To those who had skipped school to be there — he was talking to you, Avi — he offered to write a doctor’s excuse, as he has an honorary doctorate in fine arts. “And most of all,” he said, poking fun at the self-admiration of candidates, “I want to thank Stephen Colbert.”
He promised not to make nasty remarks about any of Cain’s former rivals for the GOP presidential nomination — for example, that “the only difference between Mitt Romney and a statue of Mitt Romney is the statue never changes its position.” Nor would he dream, he said, of suggesting that “Ron Paul’s real name” is the same as that of the guy who “turns straw into gold.” Under no circumstance would he respond to a “gotcha question, like am I interested in open marriage, though I am flattered Newt Gingrich asked me.”
Then “the Her-man with a plan, the Mad Max of the flat tax, my brother from another mother, Herman Cain” appeared in his signature black hat. Not to let Colbert outdo him, Cain said, he sang a tune from “The Wiz,” revealed that the first of his four grandchildren had been born in the year “1-9-9-9” — yes, just like his famous 9-9-9 tax plan! — and once again, as he had during his speech when withdrawing from the campaign, he quoted from the Pokemon movie.
“Mr. Colbert cannot get on the ballot, and I can’t get off of it,” joked the former Godfather’s Pizza chief executive who withdrew from the primary race after facing a series of allegations about sexual harassment and infidelity and making foreign policy gaffes that included not seeming to know what actions President Obama had taken on the Libyan uprising.
One thing Cain has that Colbert doesn’t, according to Cain, is “complexion perfection.” When even a crowd primed to laugh had no reaction, he added, “That was a joke, y’all.”
Throughout Cain’s remarks, protesters from the Occupy movement interrupted with shouts of “Occupy!” and “We are the 99 percent!” On Friday, the movement’s participants were occupying courthouses across the country to mark Saturday’s second anniversary of the Supreme Court decision that made super PACs possible.
In Cain’s telling, it was his challenge to the status quo that caused the media to run him out of the race: “Someone called me David going up against Goliath, and that’s what happened.”
Though Colbert had asked the crowd to vote for Cain, Cain asked them not to follow Colbert’s advice: “I’m going to ask you not to vote for Herman Cain,” said Cain, fond as ever of referring to himself in the third person. “Because every vote counts.”

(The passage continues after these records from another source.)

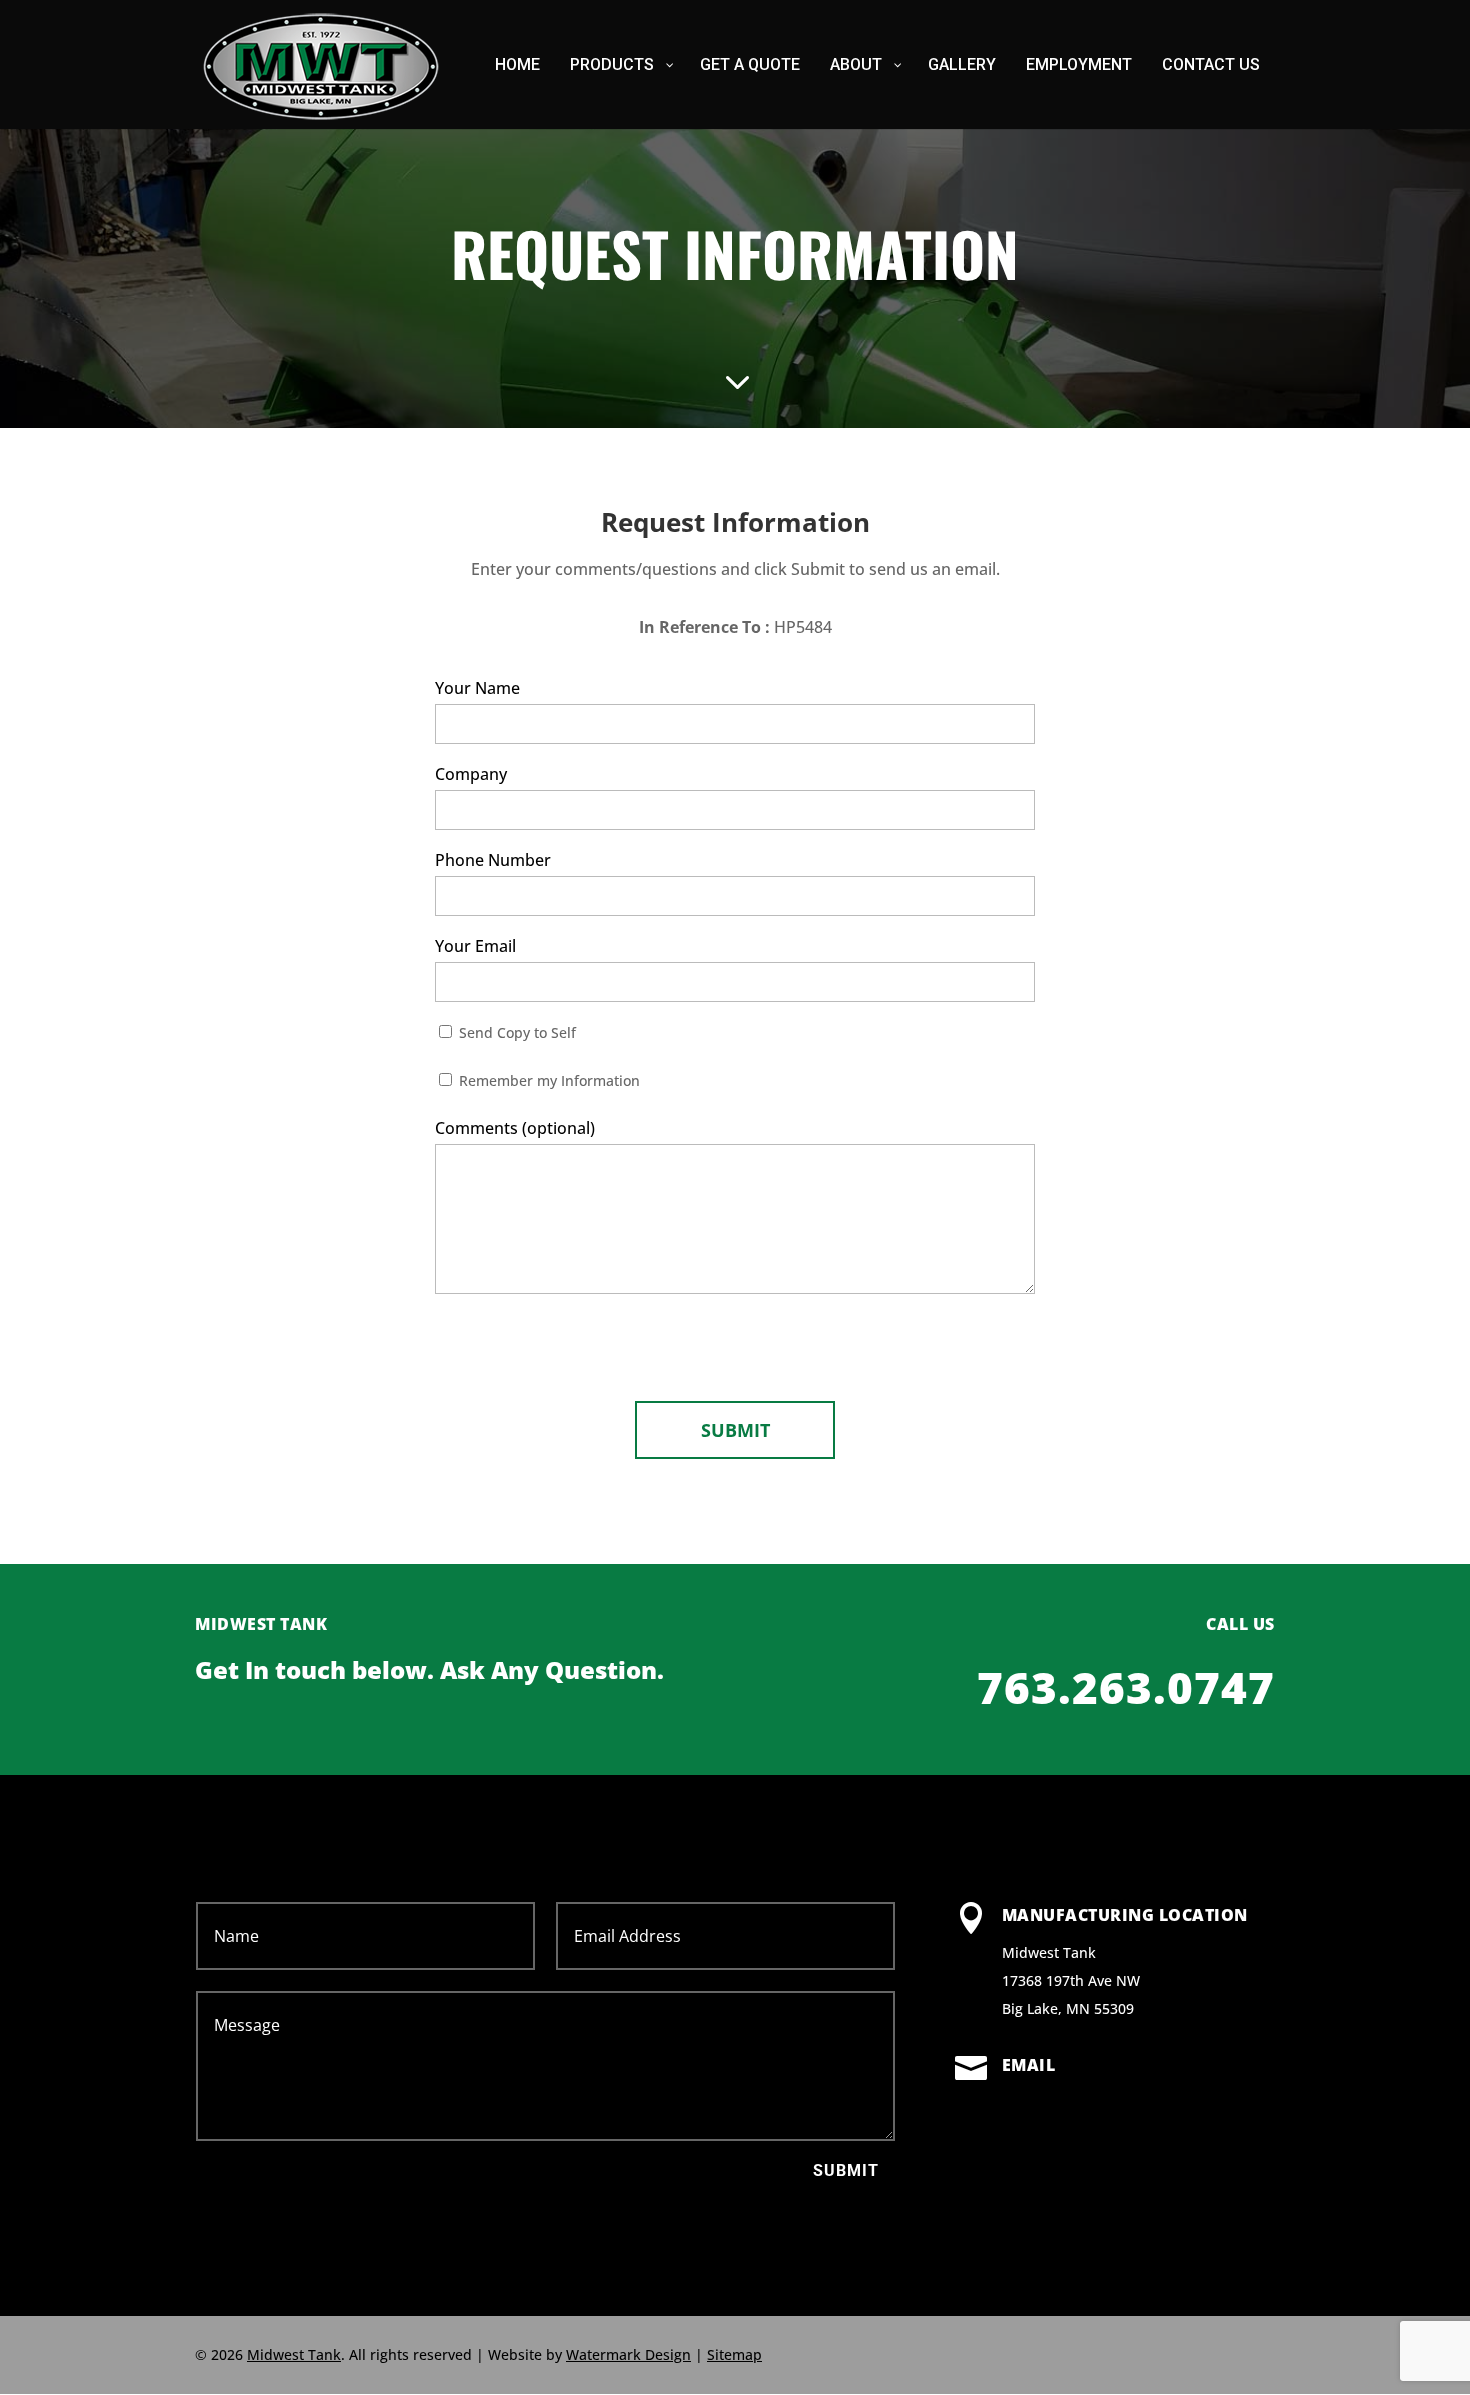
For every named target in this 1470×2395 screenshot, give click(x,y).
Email (1029, 2065)
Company (471, 774)
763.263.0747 (1126, 1687)
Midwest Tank (294, 2354)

Near the end of the event, Colbert said that “pundits keep asking me if this is a joke,” but if that’s the case, of course, “then they are saying our entire campaign finance system is a joke!” (Nah, couldn’t be.) As Abraham Lincoln said at Gettysburg, Colbert added, “Give me some money!”
We must stand for corporations, he said, mock solemnly, “because they have no legs.”
In his final message to the crowd, Colbert urged those attending to fulfill their civic duty. Whether they voted for Cain, as Colbert had asked them to do, or not for Cain, as Cain had asked, the most important thing was that they vote.
Afterward, Amanda Brueser, a Republican and a freshman at the college who grew up here, said she might end up voting for Cain if she can’t decide among the candidates.
“When he broke it down, it made more sense,” she said of Colbert’s pitch against super PACs. “And, of course, it was just funny.”